• Passage for review:
__________________________________________________
Microsoft and ESET said that together with cybersecurity and telecommunications companies initiated activities meant to disrupt Trickbot. [ESET] said that the efforts started several months ago and that multiple disruption actions occurred during this period [but that they are] not aware of any connection between their operation and the one carried out by the Cyber Command.

The actors behind Emotet, Trickbot, and Ryuk are professional cybercriminals running operations with a global reach and aiming for big money.

Wait, so it wasn’t Cyber Command at all? Microsoft’s Tom Burt sounds slightly miffed—“New action to combat ransomware”: [emphasis mine]

We disrupted Trickbot through a court order we obtained as well as technical action we executed in partnership with telecommunications providers around the world. We have now cut off key infrastructure so those operating Trickbot will no longer be able to initiate new infections or activate ransomware already dropped.

To execute this action, Microsoft formed an international group of industry and telecommunications providers … including FS-ISAC, ESET, Lumen’s Black Lotus Labs, NTT and Symantec. … Our case includes copyright claims against Trickbot’s malicious use of our software code. This approach is an important development in our efforts to stop the spread of malware.

With this civil action, we have leveraged a new legal strategy that allows us to enforce copyright law to prevent … our software code, from being used to commit crime. As copyright law is more common than computer crime law, this new approach helps us pursue bad actors in more jurisdictions around the world.
__________________________________________________
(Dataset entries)
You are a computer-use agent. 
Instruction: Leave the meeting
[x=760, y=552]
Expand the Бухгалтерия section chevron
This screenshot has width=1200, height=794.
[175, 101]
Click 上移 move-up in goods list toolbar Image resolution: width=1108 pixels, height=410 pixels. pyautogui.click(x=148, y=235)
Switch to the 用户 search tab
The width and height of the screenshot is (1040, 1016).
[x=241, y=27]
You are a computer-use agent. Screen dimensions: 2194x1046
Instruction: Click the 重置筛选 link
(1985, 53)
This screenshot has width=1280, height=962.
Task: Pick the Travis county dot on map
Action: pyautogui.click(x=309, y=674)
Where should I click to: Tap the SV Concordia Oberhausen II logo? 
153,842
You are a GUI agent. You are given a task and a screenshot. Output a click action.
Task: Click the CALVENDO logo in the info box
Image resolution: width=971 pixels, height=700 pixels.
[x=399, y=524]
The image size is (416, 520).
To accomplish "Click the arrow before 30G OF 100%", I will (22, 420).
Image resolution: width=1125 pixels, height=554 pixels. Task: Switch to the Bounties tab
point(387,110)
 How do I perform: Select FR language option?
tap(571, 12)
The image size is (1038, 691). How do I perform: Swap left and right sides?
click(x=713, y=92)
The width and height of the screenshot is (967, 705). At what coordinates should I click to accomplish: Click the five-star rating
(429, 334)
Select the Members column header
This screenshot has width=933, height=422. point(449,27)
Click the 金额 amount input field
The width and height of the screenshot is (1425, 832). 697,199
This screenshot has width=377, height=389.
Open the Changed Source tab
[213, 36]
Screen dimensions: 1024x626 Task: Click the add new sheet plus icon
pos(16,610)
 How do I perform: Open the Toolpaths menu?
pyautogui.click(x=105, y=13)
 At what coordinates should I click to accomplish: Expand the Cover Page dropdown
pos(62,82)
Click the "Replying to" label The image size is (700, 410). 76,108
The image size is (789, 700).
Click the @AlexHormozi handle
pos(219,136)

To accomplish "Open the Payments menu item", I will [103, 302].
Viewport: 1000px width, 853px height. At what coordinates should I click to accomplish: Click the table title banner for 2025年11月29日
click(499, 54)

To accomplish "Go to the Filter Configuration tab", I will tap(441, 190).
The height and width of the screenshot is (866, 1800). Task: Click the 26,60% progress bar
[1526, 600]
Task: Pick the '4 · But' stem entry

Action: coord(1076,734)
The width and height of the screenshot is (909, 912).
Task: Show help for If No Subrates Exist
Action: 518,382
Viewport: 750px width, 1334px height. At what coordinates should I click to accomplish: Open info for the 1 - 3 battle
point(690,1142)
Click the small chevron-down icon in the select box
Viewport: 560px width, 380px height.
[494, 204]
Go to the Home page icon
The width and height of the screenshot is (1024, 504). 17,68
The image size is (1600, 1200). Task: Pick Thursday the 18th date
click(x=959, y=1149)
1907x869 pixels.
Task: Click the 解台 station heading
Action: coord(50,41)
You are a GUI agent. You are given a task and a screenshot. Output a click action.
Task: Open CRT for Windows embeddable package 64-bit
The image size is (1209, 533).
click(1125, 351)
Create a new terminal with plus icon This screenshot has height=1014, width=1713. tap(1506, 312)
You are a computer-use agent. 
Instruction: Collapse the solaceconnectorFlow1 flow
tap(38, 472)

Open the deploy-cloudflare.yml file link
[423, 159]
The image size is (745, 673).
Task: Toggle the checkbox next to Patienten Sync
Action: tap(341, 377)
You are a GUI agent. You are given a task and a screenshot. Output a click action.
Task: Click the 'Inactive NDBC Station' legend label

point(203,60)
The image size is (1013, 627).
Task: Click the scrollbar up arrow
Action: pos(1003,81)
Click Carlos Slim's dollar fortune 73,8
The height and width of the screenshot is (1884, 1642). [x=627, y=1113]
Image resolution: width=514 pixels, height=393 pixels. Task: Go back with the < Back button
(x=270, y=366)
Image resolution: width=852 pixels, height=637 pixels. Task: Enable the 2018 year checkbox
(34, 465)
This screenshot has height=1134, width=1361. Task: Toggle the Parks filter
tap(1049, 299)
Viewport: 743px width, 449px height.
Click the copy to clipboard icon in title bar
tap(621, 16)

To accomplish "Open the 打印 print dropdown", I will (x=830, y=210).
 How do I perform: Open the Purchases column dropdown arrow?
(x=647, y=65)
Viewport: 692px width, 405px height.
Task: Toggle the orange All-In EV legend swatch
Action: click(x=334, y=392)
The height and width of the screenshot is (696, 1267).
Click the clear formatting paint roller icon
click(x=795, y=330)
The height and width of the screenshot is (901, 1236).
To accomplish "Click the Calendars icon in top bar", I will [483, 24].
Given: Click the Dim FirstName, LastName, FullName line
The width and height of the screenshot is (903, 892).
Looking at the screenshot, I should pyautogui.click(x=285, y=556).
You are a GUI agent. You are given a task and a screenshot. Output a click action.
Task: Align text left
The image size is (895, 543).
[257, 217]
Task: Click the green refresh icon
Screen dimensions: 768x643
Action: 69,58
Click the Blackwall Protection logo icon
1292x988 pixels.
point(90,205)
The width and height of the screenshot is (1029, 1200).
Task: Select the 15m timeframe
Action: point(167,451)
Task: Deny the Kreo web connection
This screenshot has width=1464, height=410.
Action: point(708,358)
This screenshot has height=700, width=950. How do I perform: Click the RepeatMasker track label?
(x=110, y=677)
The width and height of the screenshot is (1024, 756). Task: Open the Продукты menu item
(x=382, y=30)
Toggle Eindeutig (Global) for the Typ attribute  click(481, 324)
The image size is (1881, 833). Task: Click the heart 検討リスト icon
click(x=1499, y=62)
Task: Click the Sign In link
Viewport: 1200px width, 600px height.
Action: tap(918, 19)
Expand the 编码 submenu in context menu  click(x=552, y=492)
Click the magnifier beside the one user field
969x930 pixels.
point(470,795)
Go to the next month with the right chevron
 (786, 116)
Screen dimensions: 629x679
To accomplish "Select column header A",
__________________________________________________
Answer these questions on the passage about the Trickbot disruption:
1. According to ESET, when did the efforts to disrupt Trickbot start?
2. Which members of Microsoft's international group does the passage name?
3. Why does the new legal approach help Microsoft pursue bad actors in more jurisdictions?

• Reply to the task:
1. Several months ago.
2. FS-ISAC, ESET, Lumen's Black Lotus Labs, NTT and Symantec.
3. Copyright law is more common than computer crime law.